D’après les données du Syndicat malgache d’agriculture biologique (Symabio), Madagascar a également vu les chiffres d’affaires générés par la filière bio passer de 22 millions de dollars en 2009 à 110 millions de dollars en 2021. Le volume d’exportation de produits certifiés bios a également augmenté, passant de 776 tonnes à 5.832 tonnes entre ces deux périodes.
La FAO remarque qu’inversement, le marché de ces produits bios à l’échelle nationale est encore « timide » et « particulièrement restreint ». Des produits locaux certifiés par des tiers sont pourtant proposés dans les rayons des magasins et grandes surfaces tandis que des produits maraichers biologiques et agrobiologiques sont également proposés dans la Capitale.
L’organisation onusienne souligne que la promotion de l’agriculture biologique constitue un levier de développement dans le secteur de la production agricole.
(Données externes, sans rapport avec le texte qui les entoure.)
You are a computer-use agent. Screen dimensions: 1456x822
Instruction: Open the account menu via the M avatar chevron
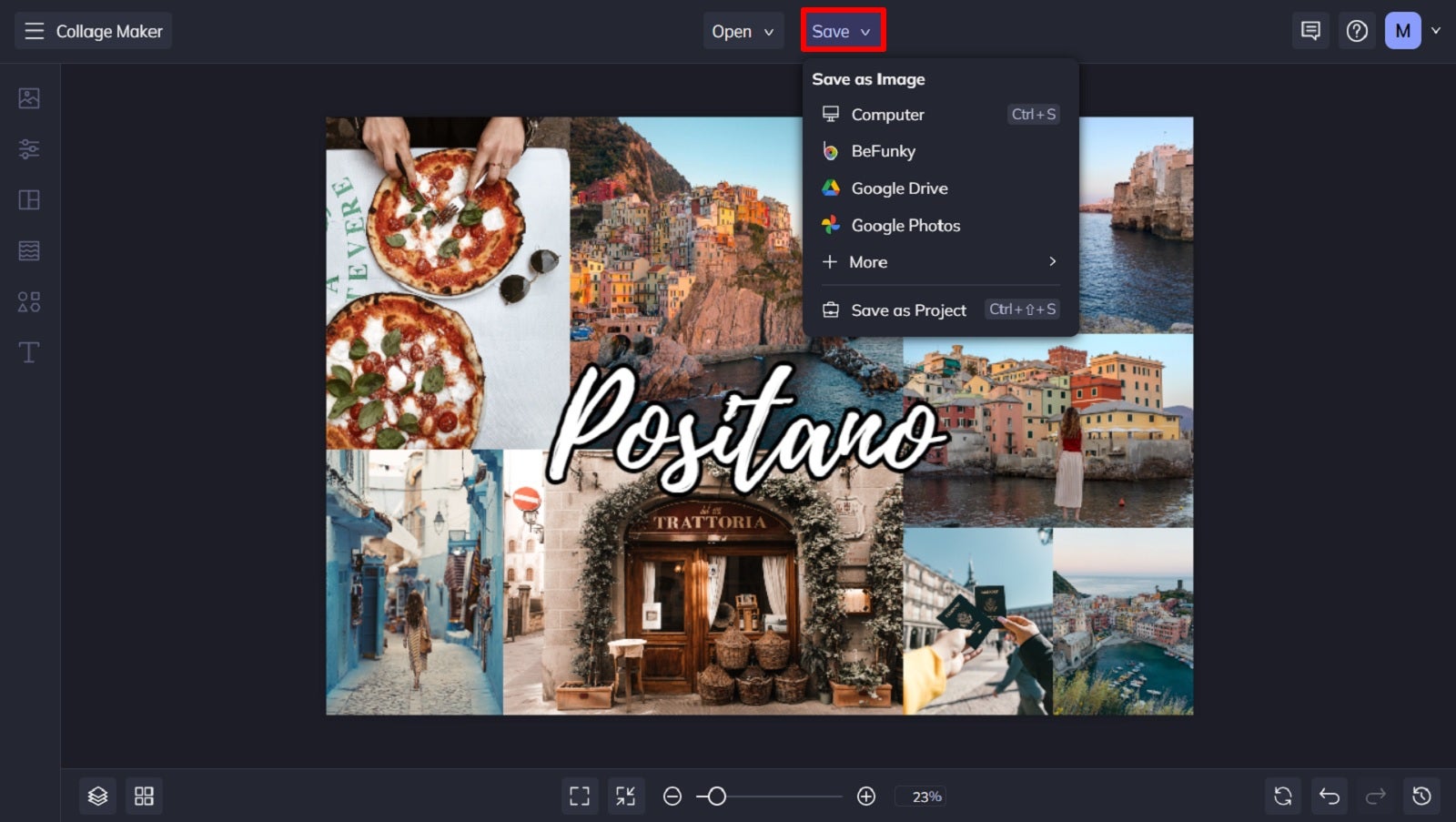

D’où l’importance du cahier des charges national de l’agriculture biologique qui est en cours d’élaboration. Ce cahier des charges est déjà prévu par la loi sur l’agriculture biologique et s’insère dans les engagements pris par Madagascar dans les cadres des objectifs de développement durable.
Ce cahier des charges national est prévu permettre d’encadrer la production alimentaire à travers toute la chaine, partant de la production, en passant de la transformation jusqu’à la distribution. « Il s’agit d’une garantie de qualité, car des normes de productions strictes sont posées pour obtenir la certification », explique la FAO.